Own Wilson is surprisingly perfect for this role. With his naive romanticism and easy-going demeanor, he creates a performance that is easy for an audience to connect and identify with. And McAdams is a perfect counterpart for Wilson’s character, starting out as a perfect “dream girlfriend” that any guy would kill to have, which slowly transitions to more of a manipulative, distanced character. The only trouble is at points McAdam’s acting is so strong that it is easy to forget that you aren’t suppose to necessarily like her character. Thankfully, the writing and directing is solid enough that soon the audience is following Gil’s journey every step of the way.
Unfortunately I can’t talk to much about one of the most surprising supporting roles in the film from Marion Cotillard (Inception, Nine) without giving away the film’s premise, except to say that this is a brilliant role for her. She is one of the few remaining actresses these days to transcend simply being hot and having a true classic beauty to her. The film as a whole is filled with entertaining supporting roles from Michael Sheen as a pompous intellectual, Kathy Bates, and Adrien Brody.

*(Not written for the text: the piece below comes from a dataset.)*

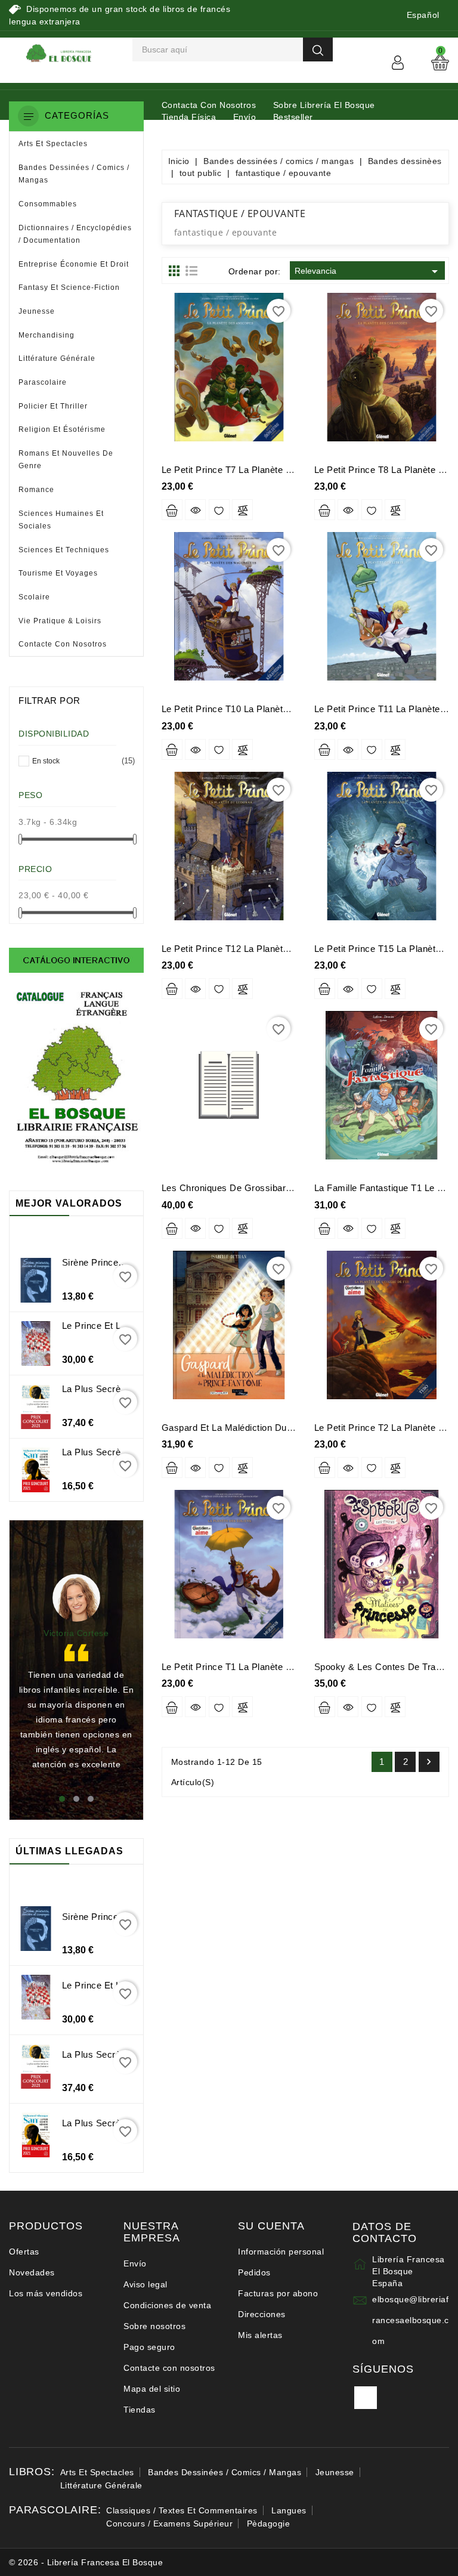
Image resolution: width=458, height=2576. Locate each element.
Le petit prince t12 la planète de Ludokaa (251, 949)
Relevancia (368, 271)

But what is really great about Midnight in Paris is the passion you can feel from Allen’s writing and directing. This film really feels like a Woody Allen passion project; the type of film he’s been wanting to make for years. His recent trend of shooting outside his hometown of New York City and not starring in his films had allowed him to break his usual comedy mold and concentrate on making a great film. All in all, I am a fan of this new Woody Allen, who’s films have recently gone from campy comedies to more serious stories about self-discovery.
In the end, Midnight in Paris is a fun and engaging film about nostalgia, and about how people always envy the past for seeming better than the present.